[TRECHO DA PÁGINA]
· · · · ·

Em 2050, 9,8 bilhões de pessoas estarão vivendo na Terra. Quase 70% delas em centros urbanos, o que impõe enormes desafios ao transporte público. Se hoje já é um sacrifício para o cidadão atravessar 20 quilômetros em uma cidade grande, dá para imaginar como ficará o trânsito com alguns milhões de habitantes a mais circulando diariamente. O futuro da mobilidade, já se sabe, encontra-se no subterrâneo, com linhas de metrô escondidas sob a paisagem, mas também está no lado oposto, muitos metros acima do solo. O carro voador, uma fantasia de desenhos animados e filmes, deverá se tornar realidade em breve, mas não será igual aos veículos de ficção científica. O que singrará os céus nesta década é o eVTOL, mistura de drone com helicóptero, capaz de transportar pessoas a curtas distâncias, criando assim o voo intramunicipal acessível.

· · · · ·

[DETALHES DA TAREFA] No texto sobre o futuro da mobilidade urbana, reescreva o trecho de "Em 2050, 9,8" até "voo intramunicipal acessível.", trocando "carro voador" por "táxi aéreo". Estas linhas vêm de outra fonte.

· · · · ·

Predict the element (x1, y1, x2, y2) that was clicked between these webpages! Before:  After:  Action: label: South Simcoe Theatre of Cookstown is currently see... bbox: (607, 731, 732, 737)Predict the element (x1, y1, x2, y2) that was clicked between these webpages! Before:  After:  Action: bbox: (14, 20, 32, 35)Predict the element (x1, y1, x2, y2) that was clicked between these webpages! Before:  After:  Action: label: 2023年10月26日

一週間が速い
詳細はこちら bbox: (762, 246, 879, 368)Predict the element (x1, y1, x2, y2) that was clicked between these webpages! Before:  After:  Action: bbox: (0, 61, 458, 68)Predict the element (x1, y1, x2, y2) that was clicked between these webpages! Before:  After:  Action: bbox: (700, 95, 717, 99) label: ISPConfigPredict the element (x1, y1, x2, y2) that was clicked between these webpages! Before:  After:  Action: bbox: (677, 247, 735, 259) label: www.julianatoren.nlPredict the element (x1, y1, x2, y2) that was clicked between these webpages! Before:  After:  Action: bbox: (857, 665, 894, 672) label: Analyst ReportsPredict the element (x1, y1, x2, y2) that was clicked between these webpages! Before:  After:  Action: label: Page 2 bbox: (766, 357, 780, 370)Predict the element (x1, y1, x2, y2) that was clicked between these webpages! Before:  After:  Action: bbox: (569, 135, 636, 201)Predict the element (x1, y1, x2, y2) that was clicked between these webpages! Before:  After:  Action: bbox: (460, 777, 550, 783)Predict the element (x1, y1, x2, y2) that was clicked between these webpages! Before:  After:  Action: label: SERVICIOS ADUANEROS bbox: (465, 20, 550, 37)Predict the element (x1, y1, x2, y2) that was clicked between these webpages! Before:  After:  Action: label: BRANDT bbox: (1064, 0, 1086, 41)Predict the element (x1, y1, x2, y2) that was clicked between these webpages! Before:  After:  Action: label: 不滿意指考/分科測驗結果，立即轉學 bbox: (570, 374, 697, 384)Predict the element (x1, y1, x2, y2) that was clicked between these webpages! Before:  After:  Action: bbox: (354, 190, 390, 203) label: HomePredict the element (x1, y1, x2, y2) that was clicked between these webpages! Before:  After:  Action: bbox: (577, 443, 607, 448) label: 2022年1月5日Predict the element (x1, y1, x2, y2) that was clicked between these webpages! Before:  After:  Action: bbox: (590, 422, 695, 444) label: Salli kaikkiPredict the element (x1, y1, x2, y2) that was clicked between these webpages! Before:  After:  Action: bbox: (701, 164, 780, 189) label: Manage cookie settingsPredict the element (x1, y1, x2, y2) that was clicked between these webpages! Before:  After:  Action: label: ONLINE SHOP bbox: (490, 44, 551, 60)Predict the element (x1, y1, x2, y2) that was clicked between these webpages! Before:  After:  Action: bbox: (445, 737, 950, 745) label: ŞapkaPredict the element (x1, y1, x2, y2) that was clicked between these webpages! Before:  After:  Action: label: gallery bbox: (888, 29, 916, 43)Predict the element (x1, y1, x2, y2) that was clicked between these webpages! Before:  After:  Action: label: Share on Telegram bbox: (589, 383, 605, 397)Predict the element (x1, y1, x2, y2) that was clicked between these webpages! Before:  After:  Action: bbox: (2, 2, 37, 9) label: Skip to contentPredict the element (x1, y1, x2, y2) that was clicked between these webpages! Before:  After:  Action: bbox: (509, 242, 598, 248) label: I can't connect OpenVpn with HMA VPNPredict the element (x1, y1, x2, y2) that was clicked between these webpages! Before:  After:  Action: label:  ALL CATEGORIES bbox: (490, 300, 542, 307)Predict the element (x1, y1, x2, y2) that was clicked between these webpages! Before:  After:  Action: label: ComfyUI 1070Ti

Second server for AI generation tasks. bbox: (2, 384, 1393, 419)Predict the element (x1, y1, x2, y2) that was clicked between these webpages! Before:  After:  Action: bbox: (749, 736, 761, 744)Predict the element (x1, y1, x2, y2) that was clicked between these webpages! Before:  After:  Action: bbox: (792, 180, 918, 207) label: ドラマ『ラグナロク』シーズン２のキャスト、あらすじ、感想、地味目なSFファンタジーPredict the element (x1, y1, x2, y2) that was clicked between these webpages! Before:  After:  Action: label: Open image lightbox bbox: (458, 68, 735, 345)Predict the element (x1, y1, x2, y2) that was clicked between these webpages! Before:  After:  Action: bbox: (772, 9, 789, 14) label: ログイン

· · · · ·

[RESPOSTA ESCRITA]
Em 2050, 9,8 bilhões de pessoas estarão vivendo na Terra. Quase 70% delas em centros urbanos, o que impõe enormes desafios ao transporte público. Se hoje já é um sacrifício para o cidadão atravessar 20 quilômetros em uma cidade grande, dá para imaginar como ficará o trânsito com alguns milhões de habitantes a mais circulando diariamente. O futuro da mobilidade, já se sabe, encontra-se no subterrâneo, com linhas de metrô escondidas sob a paisagem, mas também está no lado oposto, muitos metros acima do solo. O táxi aéreo, uma fantasia de desenhos animados e filmes, deverá se tornar realidade em breve, mas não será igual aos veículos de ficção científica. O que singrará os céus nesta década é o eVTOL, mistura de drone com helicóptero, capaz de transportar pessoas a curtas distâncias, criando assim o voo intramunicipal acessível.